仏師の黒住和隆さんに、お誘いをうけ、東京国立博物館に「蘇った飛鳥・奈良の染織の美」を工房構成員たちと観に行きました。

ワタクシ、染色業界ながらこの展示会を知りませんでした。いけまへん。。これは、観て本当に良かったです。この時代は染色織分野に関わらず、いろいろなものに霊性を感じますが、なんと力強くて優美なこと!愛らしく、高貴、なおかつ強い。ある意味国籍不明の問答無用の強さがあります。

素材そのものも、もの凄いものでもう、糸から違うんですよね。手間のかけかたも尋常ではない、色が現代の草木染や、それを再現したとか主張する人のものとも全然違う(経年変化云々の話ではなく)。。。まあ、ようするにこういうものは商業では出来ないわけなのですが、それにしてもスゴいものでした。この展示会はオススメです。9/15日までですが、特に染色織関係者で制作に関わる人はこれを観るべきだと思いました。

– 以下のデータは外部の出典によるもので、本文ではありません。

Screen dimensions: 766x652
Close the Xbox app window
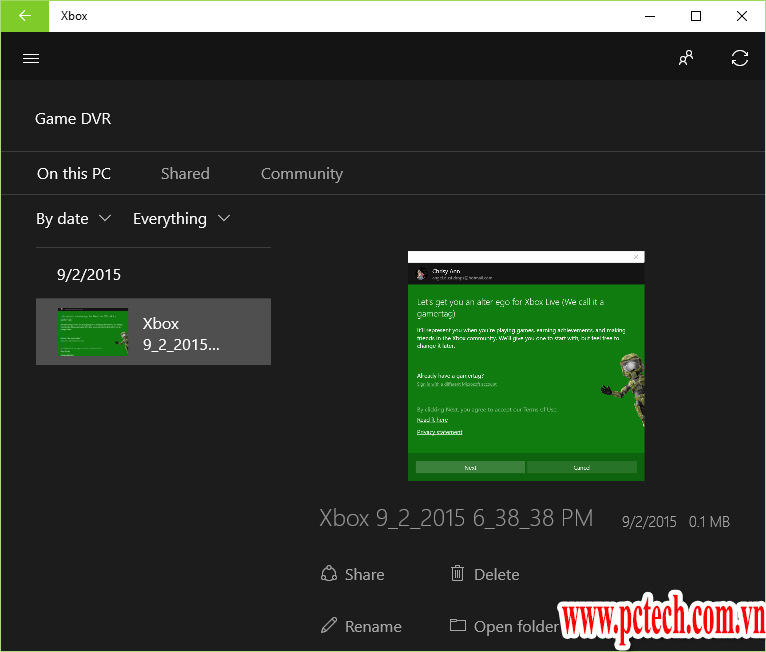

こういうものは、観てスゴいと思うも同じ方式で同じものをつくって追いつくなんて絶対に出来ませんから、違うアプローチでこの波長に持って行きたいものです。

それとは別に、仏師である黒住さんにいろいろ解説を受けながら観る仏像が実に面白く、なおかつためになりました。やっぱり現場のスペシャリストの解説は本に載っている知識的なものなどと違い、実際に彫る人つくる人視点なので、リアリティが違うんですね。今まで「感じてはいたけどもあいまいだったものに、ピントを合わせてもらった感じ」がなんとも壮快です。とても勉強になりました。

法隆寺献納宝物の、飛鳥時代から奈良時代の伎楽面も出ていたのですが、これも黒住さんに解説をしていただきながらだと「なるほどお。。」といろいろ感心。やっぱり、この時代のものの力強さは、何か霊的です。美への献身を強く感じます。この霊性を宿したものを自分も作りたいですね。しかし、それを実現しても、現代では残念ながらウケないかなとも思います。

作家性とかそういう瑣末なものとは違う、霊的な連帯があるもの、それが伝統として続いて行くと私は思うのですが、それが明治ぐらいからは分断されてしまったかなあ、といつも感じます。

今回は黒住さんからいろいろ勉強させていただきました。